‘Free as a Bird’ not a turkey’s anthem

Michael Stockinger

Lying on the Thanksgiving table is that delicious, fresh and warm turkey, filled with stuffing, dripping with butter and surrounded by mashed potatoes, gravy, cranberry sauce and all the other Thanksgiving sides.

Sounds good right?

But what this turkey had to go through to arrive on the dinner table doesn’t look or sound quite as appealing.

Many of us believe that turkeys are raised to run free in the rural countryside in a small, mom-and-pop farm with other animals, where they were fed only cornmeal. In many cases, they are not raised this way.

According to Farm Sanctuary, the nation’s largest farm animal rescue and protection organization, poultry are typically raised in a large factory setting where they spend their short lives in crowded warehouses with less than three square feet to move around.

These turkeys have been genetically altered in order to grow twice as fast and large as wild turkeys, which makes them unable to walk and reproduce normally because their large frame is too heavy to be supported by their legs.

The birds usually have short lives in these conditions and when they are not trampled or pecked to death by other turkeys, they are slaughtered at the age of 14 to 20 weeks of age.

In order for the turkeys not to injure each other, the ends of their beaks and toes are cut off, without anesthesia, when they hatch.

When the slaughtering does occur, the machinery sometimes misses the turkey or the birds end up falling off the conveyor belt. The birds end up dying later of exposure, starvation, or being run over by trucks or forklifts.The good news is that this year’s Thanksgiving turkey doesn’t have to be one of these victims, because local specialty stores offer turkeys without the injected hormones and cruel treatment.

These turkeys are free of growth hormones and don’t spend their lives in cages.
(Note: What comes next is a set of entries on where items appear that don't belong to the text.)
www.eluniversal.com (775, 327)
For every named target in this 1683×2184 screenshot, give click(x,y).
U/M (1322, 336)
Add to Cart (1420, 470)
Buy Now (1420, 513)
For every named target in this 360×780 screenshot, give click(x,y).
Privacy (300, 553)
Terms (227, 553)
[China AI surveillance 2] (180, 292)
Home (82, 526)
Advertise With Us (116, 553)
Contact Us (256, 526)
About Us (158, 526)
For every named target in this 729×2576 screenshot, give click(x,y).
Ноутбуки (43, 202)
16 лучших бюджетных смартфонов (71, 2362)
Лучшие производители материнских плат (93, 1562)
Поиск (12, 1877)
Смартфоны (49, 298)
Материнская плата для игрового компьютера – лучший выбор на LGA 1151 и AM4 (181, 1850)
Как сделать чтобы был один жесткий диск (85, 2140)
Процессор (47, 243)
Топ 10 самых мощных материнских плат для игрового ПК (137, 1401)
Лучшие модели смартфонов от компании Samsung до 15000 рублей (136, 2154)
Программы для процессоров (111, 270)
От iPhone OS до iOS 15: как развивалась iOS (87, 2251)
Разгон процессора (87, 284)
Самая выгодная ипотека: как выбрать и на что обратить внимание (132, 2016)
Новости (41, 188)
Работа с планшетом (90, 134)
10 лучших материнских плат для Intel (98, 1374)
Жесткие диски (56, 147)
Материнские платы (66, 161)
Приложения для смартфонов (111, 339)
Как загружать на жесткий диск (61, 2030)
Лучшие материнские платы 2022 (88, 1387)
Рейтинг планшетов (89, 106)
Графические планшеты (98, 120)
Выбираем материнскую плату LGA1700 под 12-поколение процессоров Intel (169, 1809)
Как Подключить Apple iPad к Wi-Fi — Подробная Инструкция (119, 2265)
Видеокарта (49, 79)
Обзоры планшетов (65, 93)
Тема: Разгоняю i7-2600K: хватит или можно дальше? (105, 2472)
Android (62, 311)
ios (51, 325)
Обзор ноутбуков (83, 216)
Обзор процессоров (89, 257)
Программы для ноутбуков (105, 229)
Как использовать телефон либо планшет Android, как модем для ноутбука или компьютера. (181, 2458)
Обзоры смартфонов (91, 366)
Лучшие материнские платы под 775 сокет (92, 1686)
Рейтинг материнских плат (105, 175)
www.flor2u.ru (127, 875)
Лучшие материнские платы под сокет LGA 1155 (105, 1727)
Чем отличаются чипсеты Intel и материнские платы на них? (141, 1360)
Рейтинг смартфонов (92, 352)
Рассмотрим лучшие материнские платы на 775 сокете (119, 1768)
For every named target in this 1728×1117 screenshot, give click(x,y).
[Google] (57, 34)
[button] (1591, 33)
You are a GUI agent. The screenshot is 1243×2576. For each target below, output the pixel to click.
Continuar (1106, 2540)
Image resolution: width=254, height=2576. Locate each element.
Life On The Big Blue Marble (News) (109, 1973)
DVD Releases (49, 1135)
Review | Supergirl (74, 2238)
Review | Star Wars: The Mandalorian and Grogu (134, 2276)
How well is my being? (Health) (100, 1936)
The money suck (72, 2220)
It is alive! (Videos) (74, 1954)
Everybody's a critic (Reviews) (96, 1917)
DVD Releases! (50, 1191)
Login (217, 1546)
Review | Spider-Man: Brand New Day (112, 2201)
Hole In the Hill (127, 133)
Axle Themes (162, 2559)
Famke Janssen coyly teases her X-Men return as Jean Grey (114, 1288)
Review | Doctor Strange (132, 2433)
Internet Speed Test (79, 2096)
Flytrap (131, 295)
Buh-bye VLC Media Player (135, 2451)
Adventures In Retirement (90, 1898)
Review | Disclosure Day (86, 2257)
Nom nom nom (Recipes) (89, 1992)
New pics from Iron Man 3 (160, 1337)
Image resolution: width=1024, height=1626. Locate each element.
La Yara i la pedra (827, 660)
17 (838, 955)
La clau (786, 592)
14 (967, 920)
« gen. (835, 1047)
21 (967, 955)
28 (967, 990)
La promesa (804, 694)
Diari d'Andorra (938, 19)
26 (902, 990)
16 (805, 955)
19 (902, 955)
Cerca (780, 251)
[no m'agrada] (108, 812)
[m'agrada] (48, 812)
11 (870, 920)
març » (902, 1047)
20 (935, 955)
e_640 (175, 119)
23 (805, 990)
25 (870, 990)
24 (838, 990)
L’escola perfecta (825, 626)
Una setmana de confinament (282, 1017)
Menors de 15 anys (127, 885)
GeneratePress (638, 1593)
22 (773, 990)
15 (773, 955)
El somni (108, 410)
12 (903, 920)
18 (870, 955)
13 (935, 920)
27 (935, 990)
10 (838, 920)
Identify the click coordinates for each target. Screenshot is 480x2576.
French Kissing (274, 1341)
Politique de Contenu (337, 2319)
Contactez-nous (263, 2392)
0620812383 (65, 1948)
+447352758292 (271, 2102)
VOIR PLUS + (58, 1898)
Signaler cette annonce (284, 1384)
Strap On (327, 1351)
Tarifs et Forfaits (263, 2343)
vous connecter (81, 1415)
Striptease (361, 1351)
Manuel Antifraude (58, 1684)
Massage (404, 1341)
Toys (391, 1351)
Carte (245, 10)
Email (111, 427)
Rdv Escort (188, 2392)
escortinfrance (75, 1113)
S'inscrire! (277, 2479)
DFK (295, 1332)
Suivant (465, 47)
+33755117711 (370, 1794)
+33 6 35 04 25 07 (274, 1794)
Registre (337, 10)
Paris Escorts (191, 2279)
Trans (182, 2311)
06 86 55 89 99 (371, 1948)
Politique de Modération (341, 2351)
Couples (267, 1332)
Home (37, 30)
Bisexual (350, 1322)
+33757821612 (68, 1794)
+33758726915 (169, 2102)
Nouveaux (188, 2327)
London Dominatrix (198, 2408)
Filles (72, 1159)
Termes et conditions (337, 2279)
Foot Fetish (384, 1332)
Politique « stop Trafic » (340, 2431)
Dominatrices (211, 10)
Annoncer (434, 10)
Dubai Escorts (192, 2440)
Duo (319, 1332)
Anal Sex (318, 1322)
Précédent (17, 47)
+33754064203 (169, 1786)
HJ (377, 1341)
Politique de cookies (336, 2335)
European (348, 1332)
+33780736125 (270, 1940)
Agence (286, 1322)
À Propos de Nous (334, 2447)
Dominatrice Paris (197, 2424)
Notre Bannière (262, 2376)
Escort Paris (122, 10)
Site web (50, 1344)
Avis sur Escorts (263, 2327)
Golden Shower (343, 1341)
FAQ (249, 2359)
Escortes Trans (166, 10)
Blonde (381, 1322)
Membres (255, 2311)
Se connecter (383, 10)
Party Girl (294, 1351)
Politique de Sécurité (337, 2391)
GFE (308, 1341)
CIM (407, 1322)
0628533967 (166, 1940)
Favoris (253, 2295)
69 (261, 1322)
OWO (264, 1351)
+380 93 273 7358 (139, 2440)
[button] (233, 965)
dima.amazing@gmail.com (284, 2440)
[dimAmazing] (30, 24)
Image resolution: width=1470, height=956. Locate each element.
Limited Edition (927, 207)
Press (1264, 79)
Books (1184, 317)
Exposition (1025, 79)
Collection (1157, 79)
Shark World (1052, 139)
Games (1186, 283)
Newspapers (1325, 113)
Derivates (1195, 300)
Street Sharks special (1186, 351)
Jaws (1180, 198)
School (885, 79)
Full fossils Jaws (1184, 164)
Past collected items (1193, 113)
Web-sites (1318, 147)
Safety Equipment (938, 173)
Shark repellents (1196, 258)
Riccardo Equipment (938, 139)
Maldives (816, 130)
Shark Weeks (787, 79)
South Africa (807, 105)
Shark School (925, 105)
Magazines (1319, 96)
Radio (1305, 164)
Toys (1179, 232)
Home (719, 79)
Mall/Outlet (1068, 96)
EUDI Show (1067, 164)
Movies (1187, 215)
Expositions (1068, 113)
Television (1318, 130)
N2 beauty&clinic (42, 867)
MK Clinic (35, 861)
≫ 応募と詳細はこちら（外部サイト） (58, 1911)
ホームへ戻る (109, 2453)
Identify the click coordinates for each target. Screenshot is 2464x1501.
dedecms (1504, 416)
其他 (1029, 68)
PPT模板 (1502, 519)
They run free and wild, eating natural foods.

One of these farms is Diestel Turkey Ranch, located in Sonora, which supplies the Sacramento Natural Foods Co-Op with their turkeys.

The store ends up selling more turkeys than it can order and has to stock up with more every year.

Another farm that supplies the local specialty stores, such as the Nugget Market in West Sacramento, is Branigan Turkey Farm, a small family-owned farm in Woodland that has been open since 1942.

At the Branigan Turkey Farm turkeys are raised for 26-28 weeks before being processed, while quality and customer service are their priority, Terry Branigan said.

“We feed our turkeys all grains, no antibiotics or medications. We feed them just a lot of good grains,” Branigan said.

“The way we do it, you get more meat per bone. That’s where it gets more expensive because these birds are raised longer so we have to continue feeding them so they (become) large and healthy,” Branigan said. “We raise them longer, just as we always have for the last 62 years, so we can finish the product out and supply a better turkey.”

The farm’s turkeys are also raised in a free-range atmosphere with no cages.”They are raised free-range because they get to move around in the fresh air and that’s good for anyone,” Branigan said. “They get good food and have the room to be turkeys.”

Compared to other turkey farms, Branigan says there is a few that do free-range and organic farming, but Branigan Turkey Farm has been doing them since they started.

“We don’t skimp on anything, we guarantee our turkeys 100 percent,” Branigan said. “We are so small that we work directly with our customers and will go out of our way to fix any problems that they have with our birds.”

Branigan’s birds also come in clear bags because they feel that the customers ought to be able to see what they are buying.

“We are proud of our turkey and we want our customers to see what they are buying. That’s what we do here, we are not ashamed of our birds,” said Branigan. “Customer satisfaction is our No. 1 concern.”